The Doctor was so troubled, indeed, that he paid no heed to a heavy, repeated thud behind him, on the macadamized road. His gentle little mare heard it, though, and began to curvet and prance. The Doctor was pulling her in, and calming her with a “Soo – Soo – down, girl, down!” when he interrupted himself to shout:
“Great Cæsar! get off me!”
Something like a yard of rubber hose had come in through the side of the buggy, and was rubbing itself against his face. He looked around, and the cold sweat stood out on him as he saw Zenobia, her chain dragging from her hind-foot, her red cap a-cock on her head, trotting along by the side of his vehicle, snorting with joy, and evidently bent on lavishing her pliant, serpentine, but leathery caresses upon his person.

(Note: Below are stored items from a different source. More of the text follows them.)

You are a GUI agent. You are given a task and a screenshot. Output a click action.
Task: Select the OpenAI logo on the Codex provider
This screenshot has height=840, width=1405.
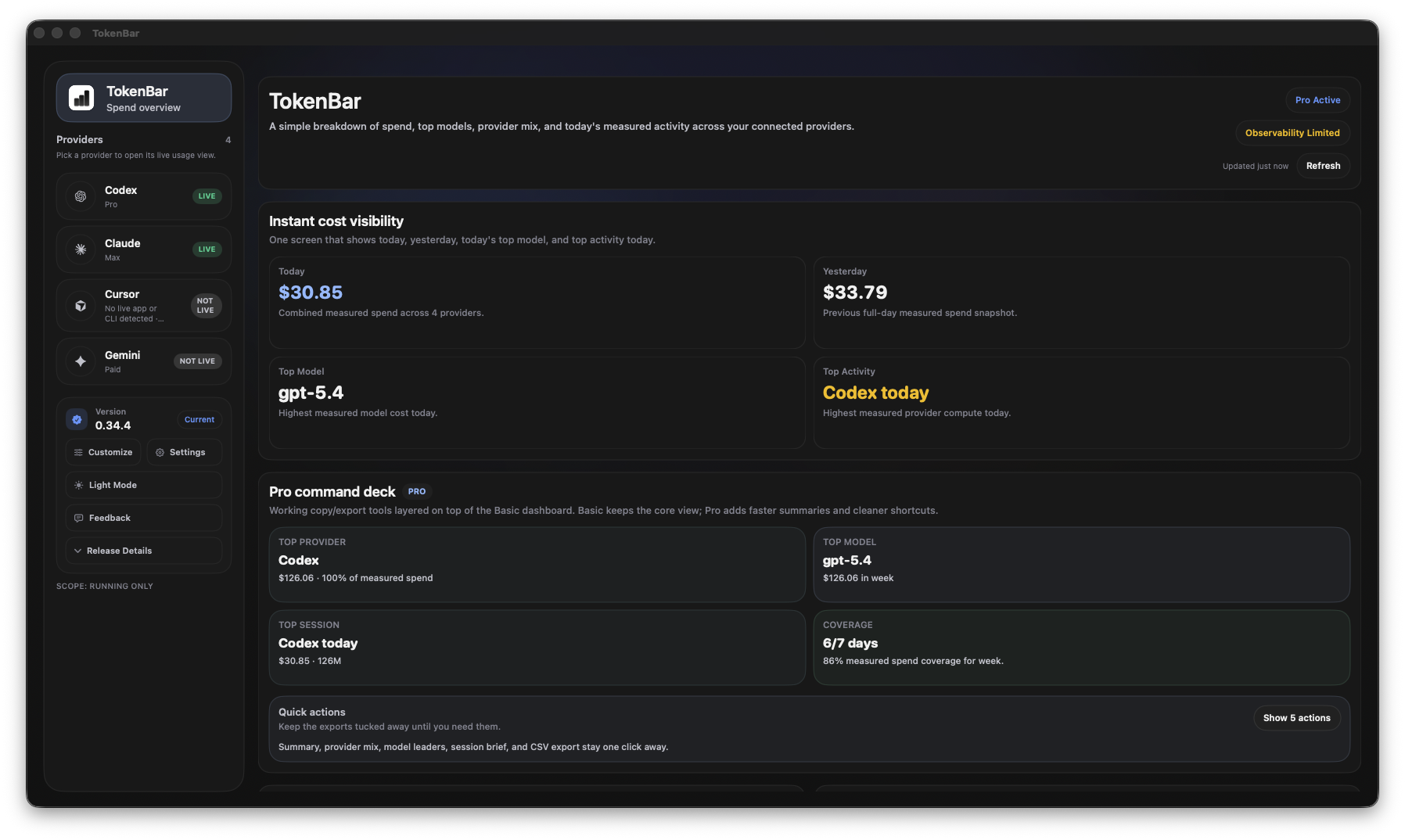81,196
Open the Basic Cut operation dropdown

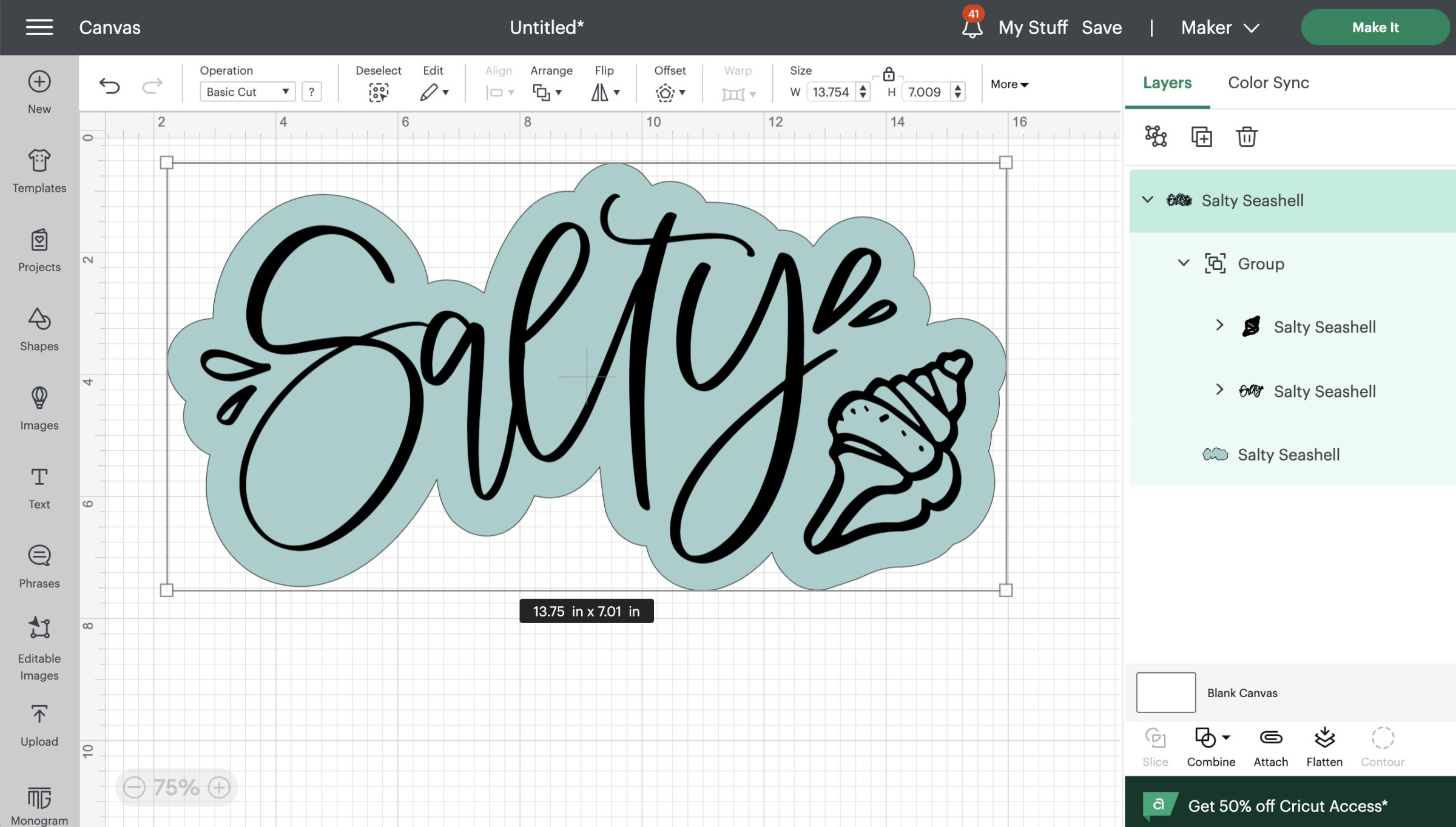coord(246,91)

His fear vanished in a moment. The animal’s intentions were certainly pacific, to put it mildly. He reflected that if he could keep his horse ahead of her, he could toll her around the block and back toward her tent. He had hardly guessed, as yet, the depth of the impression which he had made upon Zenobia’s heart, which must have been a large organ, if the size of her ears was any indication – according to the popular theory.
He was on the very edge of the town, and his road took him by a house where he had a new and highly valued patient, the young wife of old Deacon Burgee. Her malady being of a nature that permitted it, Mrs. Burgee was in the habit of sitting at her window when the Doctor made his rounds, and indicating the satisfactory state of her health by a bow and a smile. On this occasion she fled from the window with a shriek. Her mother, a formidable old lady under a red false-front, came to the window, shrieked likewise, and slammed down the sash.